WORK TO COMPLETE
Give a verbatim repeat of the lines that run from the line containing "Open the Task Scheduler category" to the end of the data below.

DATA EXTRACT
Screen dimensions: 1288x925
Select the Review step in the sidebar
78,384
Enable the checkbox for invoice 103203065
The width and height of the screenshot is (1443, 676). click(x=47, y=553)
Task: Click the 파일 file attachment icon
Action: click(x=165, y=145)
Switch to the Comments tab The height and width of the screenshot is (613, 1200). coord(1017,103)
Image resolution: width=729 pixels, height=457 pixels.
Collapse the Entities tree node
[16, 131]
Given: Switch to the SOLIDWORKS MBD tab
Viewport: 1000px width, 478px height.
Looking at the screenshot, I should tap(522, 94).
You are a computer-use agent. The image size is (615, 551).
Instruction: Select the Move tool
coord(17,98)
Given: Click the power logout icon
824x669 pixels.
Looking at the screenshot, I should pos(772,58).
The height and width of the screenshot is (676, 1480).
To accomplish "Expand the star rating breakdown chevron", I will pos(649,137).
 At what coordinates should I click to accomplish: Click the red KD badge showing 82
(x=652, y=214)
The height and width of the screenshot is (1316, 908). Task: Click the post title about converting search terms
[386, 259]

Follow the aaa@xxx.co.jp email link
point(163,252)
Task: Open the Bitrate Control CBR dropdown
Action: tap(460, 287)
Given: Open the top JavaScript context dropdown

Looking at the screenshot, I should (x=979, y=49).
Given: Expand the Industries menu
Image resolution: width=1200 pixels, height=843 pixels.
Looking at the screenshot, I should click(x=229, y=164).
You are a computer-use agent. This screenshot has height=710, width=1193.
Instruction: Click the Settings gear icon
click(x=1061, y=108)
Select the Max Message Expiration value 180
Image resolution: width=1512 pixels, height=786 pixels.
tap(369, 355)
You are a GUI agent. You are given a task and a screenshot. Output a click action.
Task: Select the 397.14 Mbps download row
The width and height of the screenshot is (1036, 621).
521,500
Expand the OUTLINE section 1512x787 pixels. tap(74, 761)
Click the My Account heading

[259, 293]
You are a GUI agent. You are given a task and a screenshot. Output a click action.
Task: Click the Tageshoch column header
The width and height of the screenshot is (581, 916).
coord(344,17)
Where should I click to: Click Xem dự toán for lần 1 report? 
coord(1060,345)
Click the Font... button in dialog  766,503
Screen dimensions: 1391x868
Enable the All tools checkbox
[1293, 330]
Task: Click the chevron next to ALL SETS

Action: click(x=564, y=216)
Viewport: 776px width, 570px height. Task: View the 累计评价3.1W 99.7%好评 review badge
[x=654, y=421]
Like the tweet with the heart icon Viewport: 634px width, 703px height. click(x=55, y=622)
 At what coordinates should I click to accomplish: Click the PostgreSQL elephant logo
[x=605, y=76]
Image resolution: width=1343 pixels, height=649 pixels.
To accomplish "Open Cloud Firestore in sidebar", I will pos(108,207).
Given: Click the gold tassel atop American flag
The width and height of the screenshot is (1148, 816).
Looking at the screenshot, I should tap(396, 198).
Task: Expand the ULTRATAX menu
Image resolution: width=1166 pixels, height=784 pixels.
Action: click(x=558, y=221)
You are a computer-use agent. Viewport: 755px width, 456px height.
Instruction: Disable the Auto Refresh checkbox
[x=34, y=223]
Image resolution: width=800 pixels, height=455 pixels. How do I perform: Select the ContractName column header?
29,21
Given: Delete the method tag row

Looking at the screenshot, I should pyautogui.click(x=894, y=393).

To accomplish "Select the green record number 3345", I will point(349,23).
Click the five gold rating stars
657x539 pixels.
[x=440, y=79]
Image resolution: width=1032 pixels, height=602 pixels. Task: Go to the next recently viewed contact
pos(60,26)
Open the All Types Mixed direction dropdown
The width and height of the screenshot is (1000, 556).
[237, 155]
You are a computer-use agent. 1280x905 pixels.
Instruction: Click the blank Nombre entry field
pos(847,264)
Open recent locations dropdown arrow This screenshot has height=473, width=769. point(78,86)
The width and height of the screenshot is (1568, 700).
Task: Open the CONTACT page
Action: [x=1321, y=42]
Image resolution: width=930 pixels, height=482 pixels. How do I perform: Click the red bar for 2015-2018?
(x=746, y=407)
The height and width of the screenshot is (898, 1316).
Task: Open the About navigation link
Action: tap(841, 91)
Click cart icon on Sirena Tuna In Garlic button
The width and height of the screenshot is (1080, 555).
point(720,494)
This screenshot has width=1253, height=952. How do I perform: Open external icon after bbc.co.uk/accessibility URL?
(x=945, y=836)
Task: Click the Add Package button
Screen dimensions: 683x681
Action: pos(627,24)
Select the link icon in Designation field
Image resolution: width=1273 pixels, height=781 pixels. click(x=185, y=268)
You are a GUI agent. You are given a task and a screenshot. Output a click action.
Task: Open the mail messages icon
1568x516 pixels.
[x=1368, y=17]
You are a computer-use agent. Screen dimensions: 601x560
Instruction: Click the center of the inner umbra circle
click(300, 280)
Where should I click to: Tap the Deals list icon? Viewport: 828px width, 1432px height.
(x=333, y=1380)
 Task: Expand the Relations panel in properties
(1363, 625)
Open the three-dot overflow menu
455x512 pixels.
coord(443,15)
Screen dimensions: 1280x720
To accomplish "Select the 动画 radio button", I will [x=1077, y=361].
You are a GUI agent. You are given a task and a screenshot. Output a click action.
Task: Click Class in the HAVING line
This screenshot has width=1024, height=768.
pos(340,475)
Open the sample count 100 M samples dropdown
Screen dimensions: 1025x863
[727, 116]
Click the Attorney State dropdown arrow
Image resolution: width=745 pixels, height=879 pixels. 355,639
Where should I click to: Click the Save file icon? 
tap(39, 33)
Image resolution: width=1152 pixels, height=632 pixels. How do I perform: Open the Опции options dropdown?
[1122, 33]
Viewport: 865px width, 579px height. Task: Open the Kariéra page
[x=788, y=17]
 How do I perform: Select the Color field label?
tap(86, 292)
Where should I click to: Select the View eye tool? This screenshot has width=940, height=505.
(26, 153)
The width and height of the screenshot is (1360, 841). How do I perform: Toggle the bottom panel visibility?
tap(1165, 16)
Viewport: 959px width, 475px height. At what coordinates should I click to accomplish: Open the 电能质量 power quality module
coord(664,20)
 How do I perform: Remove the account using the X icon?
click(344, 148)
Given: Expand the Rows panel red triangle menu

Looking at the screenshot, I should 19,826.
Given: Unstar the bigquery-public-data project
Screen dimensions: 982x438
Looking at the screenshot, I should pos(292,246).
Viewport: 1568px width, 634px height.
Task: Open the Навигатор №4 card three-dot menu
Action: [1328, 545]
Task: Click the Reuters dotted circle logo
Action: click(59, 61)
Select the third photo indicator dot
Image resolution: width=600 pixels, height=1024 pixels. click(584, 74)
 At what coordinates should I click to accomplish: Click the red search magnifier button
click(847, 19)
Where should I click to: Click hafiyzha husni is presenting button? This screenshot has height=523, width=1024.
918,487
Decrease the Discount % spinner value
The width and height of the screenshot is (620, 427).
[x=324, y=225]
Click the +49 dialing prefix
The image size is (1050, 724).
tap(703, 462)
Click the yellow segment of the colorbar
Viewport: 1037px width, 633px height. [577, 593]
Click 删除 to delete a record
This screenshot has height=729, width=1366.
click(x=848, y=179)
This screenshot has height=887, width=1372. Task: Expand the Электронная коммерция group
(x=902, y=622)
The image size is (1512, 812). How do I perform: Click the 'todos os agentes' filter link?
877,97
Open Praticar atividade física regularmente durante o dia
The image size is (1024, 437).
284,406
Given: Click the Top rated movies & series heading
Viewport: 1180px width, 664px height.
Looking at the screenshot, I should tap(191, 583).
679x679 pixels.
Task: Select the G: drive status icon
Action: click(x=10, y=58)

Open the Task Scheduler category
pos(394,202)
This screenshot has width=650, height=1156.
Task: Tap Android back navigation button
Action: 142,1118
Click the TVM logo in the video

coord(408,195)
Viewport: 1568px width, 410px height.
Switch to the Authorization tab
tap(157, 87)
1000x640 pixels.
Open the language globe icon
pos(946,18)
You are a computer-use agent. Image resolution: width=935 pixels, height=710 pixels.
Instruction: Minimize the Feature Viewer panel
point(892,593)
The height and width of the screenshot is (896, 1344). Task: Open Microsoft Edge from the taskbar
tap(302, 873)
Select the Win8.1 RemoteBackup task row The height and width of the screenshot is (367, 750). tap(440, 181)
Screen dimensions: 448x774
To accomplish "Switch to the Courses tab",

SOLUTION
Open the Task Scheduler category
pos(394,202)
This screenshot has width=650, height=1156.
Task: Tap Android back navigation button
Action: 142,1118
Click the TVM logo in the video

coord(408,195)
Viewport: 1568px width, 410px height.
Switch to the Authorization tab
tap(157, 87)
1000x640 pixels.
Open the language globe icon
pos(946,18)
You are a computer-use agent. Image resolution: width=935 pixels, height=710 pixels.
Instruction: Minimize the Feature Viewer panel
point(892,593)
The height and width of the screenshot is (896, 1344). Task: Open Microsoft Edge from the taskbar
tap(302, 873)
Select the Win8.1 RemoteBackup task row The height and width of the screenshot is (367, 750). tap(440, 181)
Screen dimensions: 448x774
To accomplish "Switch to the Courses tab",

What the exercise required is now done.